The strategy will also create a special Federal Bureau of Investigation southwest intelligence group as a clearing house for all of the bureau's activities involving Mexico.
In a simultaneous "Operation Firewall," the Treasury Department is stepping up operations against money-laundering and smuggling of US dollars by the cartels.
"As we found with other large criminal groups, if you take their money and lock up their leaders, you can loosen their grips on the vast organizations that are used to carry out their criminal activities," Deputy Attorney General David Ogden said.
The Department of Homeland Security will double border enforcement security task forces at the border, triple department intelligence analysts there and double criminal alien teams supporting Mexican law enforcement agencies.

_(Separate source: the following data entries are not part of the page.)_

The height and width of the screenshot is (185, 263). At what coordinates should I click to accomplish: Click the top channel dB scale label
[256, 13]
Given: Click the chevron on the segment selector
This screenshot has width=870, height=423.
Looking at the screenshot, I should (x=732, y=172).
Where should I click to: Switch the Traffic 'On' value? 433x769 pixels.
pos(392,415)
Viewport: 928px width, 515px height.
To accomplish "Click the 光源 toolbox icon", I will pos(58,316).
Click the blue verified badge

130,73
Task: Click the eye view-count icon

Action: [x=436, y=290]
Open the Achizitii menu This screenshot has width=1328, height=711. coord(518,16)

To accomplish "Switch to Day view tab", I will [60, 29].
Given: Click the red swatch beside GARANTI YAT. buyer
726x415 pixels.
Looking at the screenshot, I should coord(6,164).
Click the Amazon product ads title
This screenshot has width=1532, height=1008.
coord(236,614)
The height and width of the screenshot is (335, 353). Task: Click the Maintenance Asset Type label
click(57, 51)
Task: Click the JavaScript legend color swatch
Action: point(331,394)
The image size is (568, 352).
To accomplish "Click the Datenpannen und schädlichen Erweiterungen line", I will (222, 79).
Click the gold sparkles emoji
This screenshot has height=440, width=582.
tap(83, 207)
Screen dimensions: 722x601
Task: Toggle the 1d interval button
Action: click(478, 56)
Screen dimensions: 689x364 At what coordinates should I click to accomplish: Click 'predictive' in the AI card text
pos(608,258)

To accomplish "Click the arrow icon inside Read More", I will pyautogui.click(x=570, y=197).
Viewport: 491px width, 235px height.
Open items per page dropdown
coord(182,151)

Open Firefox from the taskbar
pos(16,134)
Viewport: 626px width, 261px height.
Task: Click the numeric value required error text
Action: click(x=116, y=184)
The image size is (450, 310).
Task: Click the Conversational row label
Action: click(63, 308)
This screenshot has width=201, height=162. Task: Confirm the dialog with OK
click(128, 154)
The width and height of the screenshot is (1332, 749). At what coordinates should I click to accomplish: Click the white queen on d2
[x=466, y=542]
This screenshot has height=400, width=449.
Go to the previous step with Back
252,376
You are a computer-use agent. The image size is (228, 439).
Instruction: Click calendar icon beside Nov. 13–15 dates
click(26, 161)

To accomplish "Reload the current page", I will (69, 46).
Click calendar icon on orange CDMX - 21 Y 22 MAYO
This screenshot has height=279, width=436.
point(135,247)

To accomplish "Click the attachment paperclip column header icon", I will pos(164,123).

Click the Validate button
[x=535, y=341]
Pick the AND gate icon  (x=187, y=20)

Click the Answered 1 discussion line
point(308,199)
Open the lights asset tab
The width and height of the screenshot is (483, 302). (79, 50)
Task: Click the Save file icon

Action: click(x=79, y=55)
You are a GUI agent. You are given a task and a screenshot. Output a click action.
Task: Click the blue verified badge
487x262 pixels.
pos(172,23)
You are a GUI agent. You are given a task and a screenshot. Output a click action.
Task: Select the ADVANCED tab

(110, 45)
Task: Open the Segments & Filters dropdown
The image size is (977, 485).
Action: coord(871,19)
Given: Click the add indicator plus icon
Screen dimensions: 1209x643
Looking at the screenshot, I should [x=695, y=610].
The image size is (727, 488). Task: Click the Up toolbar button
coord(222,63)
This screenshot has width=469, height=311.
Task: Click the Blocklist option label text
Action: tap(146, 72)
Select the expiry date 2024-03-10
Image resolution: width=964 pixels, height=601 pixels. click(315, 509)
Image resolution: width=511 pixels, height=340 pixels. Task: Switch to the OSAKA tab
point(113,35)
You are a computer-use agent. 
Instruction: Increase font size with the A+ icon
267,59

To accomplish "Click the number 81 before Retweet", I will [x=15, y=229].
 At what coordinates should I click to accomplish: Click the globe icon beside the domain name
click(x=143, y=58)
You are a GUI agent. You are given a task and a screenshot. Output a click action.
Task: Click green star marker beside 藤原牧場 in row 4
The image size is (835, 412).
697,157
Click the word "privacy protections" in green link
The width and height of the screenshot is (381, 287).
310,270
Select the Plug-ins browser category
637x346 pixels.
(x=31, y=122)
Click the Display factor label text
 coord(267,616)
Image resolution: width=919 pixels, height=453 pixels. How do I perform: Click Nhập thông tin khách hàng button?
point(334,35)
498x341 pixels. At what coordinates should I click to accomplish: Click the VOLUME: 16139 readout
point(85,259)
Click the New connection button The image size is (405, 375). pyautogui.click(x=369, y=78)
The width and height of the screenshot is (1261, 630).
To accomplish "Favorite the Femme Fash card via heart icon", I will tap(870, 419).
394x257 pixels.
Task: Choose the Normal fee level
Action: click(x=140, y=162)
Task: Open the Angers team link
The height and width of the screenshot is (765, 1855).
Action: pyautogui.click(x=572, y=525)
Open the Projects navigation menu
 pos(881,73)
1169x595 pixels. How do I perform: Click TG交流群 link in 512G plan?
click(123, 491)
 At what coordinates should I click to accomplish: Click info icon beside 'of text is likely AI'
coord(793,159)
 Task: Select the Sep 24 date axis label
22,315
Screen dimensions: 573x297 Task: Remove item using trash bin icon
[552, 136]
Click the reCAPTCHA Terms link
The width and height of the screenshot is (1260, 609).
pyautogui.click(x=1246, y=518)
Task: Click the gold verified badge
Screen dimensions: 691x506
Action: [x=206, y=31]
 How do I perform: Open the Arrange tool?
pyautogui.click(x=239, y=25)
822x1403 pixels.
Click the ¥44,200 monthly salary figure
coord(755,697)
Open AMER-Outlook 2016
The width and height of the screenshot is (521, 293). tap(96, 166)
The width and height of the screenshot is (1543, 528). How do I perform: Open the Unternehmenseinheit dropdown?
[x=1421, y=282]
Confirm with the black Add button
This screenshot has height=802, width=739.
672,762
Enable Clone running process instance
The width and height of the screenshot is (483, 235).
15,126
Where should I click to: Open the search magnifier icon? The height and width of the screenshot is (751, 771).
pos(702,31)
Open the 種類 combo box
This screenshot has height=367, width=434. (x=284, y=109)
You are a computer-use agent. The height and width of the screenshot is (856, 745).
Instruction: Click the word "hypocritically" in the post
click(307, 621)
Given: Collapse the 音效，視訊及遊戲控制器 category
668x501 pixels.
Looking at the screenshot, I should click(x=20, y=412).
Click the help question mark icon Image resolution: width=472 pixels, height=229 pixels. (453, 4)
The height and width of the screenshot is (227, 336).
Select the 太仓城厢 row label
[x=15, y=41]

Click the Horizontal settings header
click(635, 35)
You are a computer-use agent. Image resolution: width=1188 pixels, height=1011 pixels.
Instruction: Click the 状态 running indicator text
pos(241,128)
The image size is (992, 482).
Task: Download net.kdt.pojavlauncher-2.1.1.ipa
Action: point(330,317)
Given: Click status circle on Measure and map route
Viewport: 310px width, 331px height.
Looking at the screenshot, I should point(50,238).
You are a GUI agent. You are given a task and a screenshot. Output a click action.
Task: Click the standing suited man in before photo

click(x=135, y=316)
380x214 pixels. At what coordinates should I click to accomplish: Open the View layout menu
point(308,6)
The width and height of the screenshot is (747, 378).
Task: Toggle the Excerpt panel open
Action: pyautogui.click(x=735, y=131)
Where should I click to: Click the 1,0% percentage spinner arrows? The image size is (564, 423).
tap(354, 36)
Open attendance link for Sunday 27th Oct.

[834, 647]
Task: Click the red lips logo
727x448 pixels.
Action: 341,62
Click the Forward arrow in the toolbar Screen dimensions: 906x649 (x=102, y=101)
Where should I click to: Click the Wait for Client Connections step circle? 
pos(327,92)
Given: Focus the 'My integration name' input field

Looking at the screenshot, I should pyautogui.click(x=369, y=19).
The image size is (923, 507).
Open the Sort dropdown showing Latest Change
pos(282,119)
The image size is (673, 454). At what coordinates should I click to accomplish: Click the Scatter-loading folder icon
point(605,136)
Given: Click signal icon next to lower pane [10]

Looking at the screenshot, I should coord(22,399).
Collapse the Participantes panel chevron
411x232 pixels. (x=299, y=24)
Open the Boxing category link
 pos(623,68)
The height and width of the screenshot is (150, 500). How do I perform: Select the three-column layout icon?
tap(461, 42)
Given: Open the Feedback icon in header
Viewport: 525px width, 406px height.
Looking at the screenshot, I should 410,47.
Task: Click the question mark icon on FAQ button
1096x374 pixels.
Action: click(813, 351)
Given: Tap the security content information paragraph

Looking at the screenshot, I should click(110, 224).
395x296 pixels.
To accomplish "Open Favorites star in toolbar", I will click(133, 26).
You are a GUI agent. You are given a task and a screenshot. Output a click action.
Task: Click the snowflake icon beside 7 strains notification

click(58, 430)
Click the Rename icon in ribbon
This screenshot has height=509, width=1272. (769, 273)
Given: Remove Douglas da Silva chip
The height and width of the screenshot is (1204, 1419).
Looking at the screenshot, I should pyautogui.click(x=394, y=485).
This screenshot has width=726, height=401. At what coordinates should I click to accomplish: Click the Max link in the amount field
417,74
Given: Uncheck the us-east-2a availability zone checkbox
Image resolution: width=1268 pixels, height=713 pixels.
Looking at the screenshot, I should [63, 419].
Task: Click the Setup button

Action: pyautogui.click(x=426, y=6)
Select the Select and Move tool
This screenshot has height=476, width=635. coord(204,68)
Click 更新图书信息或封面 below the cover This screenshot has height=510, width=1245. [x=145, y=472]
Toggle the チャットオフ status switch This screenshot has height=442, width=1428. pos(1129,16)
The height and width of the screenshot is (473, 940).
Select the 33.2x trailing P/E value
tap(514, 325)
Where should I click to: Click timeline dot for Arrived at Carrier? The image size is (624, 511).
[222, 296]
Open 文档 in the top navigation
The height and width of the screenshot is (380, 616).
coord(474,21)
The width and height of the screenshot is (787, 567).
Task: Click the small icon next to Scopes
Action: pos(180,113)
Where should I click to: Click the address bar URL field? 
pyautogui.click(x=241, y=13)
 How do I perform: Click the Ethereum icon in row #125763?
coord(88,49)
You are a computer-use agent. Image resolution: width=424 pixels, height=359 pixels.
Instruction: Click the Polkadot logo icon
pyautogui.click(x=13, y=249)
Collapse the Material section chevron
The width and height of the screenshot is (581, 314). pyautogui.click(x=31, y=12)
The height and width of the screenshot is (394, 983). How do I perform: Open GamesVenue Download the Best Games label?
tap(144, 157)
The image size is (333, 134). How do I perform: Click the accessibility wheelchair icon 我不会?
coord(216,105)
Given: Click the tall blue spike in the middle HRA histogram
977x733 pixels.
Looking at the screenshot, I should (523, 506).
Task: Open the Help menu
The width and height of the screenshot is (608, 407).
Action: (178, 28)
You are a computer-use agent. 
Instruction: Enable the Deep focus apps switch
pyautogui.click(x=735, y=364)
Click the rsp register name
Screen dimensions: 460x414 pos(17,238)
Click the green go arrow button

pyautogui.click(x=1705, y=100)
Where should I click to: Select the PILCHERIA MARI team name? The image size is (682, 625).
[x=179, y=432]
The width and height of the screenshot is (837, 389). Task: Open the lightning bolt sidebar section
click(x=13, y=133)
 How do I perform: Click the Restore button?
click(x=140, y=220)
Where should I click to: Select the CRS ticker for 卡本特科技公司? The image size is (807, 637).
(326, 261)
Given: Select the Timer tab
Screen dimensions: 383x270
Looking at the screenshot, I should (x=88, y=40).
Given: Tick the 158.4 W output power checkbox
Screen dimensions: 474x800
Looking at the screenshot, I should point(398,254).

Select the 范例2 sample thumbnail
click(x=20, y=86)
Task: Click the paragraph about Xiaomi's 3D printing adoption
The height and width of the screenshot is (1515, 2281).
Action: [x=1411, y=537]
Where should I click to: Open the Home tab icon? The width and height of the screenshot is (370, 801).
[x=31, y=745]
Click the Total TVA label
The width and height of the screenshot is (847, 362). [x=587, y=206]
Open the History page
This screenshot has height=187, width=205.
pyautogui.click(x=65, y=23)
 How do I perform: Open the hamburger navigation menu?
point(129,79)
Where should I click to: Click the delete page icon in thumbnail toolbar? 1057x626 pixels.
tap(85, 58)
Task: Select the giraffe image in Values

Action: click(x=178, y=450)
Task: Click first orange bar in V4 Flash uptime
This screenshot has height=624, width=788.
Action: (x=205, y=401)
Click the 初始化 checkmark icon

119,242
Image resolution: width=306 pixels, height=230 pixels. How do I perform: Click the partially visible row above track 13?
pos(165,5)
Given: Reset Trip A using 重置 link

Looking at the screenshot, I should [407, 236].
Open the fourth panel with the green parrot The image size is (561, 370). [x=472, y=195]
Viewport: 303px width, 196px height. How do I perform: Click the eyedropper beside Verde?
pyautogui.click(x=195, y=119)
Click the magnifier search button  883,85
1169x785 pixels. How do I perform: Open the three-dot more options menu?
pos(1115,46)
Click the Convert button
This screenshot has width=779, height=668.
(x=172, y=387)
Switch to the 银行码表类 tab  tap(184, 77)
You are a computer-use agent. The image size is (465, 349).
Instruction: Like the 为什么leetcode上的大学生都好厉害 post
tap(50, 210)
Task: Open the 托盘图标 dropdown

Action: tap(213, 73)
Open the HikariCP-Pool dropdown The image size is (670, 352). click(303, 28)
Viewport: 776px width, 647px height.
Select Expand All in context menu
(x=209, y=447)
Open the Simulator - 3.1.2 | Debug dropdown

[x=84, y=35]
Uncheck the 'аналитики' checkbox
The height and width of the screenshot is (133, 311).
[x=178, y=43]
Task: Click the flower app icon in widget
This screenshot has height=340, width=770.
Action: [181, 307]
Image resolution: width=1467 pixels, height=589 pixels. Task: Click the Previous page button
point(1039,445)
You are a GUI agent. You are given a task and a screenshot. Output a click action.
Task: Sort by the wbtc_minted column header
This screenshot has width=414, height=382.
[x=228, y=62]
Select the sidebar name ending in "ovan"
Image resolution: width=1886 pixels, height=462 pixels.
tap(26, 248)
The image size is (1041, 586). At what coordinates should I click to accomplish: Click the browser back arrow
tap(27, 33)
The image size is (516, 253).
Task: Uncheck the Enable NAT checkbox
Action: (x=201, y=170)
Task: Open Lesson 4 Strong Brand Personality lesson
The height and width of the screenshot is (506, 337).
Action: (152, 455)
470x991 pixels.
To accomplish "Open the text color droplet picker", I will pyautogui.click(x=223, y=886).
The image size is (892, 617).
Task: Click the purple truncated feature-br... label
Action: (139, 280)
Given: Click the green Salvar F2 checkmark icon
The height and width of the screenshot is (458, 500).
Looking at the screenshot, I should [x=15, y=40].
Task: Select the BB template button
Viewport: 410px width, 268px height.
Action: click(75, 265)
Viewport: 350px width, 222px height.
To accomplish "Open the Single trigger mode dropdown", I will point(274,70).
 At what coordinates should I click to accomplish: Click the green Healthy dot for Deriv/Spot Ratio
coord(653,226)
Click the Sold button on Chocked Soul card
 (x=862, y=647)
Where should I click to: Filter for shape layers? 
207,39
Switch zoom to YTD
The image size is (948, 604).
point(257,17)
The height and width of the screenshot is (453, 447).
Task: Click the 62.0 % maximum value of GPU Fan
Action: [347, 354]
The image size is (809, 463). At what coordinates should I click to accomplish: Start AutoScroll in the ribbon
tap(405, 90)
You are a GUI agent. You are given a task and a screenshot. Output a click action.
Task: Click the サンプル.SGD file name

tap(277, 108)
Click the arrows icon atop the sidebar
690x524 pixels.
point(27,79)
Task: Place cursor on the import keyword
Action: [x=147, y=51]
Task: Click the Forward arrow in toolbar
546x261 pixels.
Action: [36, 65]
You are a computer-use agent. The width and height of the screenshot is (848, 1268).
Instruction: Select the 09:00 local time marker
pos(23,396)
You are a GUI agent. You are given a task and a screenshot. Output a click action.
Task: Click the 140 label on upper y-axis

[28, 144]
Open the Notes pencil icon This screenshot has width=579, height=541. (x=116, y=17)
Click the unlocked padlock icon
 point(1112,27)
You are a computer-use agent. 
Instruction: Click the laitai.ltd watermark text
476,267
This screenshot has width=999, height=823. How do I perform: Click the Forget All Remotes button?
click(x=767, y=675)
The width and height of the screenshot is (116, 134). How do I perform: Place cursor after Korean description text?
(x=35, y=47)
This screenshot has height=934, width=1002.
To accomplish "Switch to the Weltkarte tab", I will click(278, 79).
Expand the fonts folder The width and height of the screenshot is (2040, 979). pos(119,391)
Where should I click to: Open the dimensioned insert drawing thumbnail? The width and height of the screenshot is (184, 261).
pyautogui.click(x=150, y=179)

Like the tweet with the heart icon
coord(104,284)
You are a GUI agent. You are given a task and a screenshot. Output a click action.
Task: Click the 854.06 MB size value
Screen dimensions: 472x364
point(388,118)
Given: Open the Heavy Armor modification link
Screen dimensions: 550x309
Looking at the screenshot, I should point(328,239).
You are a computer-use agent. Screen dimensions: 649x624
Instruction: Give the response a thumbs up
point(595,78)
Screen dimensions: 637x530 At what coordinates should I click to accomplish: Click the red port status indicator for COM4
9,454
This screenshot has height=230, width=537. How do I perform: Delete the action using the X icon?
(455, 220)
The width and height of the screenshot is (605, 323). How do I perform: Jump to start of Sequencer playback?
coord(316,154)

Napolitano said more than 360 extra officers and agents formed part of the "strategic redeployments," as officials in Mexico's violence-infested state of Chihuahua reported another four killings including that of a police chief.
But the former governor of frontier-state Arizona stressed her belief that a border wall promoted by the previous Republican administration was "not the best way" to prevent drugs from entering the United States.
The DEA will form four extra mobile enforcement teams to target Mexican amphetamine-trafficking operations and linked violence along the border and in US cities such as Phoenix, Arizona and Houston, Texas.
"And historically, that has been a problem with respect to intelligence sharing in Mexico," she said.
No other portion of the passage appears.